• **Work item**:
All of the data must be retyped exactly, with nothing left out.

• **Extracted material**:

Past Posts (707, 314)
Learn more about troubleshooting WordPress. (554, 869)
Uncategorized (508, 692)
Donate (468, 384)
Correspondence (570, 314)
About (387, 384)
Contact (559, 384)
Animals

• **Expected answer**:
Past Posts (707, 314)
Learn more about troubleshooting WordPress. (554, 869)
Uncategorized (508, 692)
Donate (468, 384)
Correspondence (570, 314)
About (387, 384)
Contact (559, 384)
Animals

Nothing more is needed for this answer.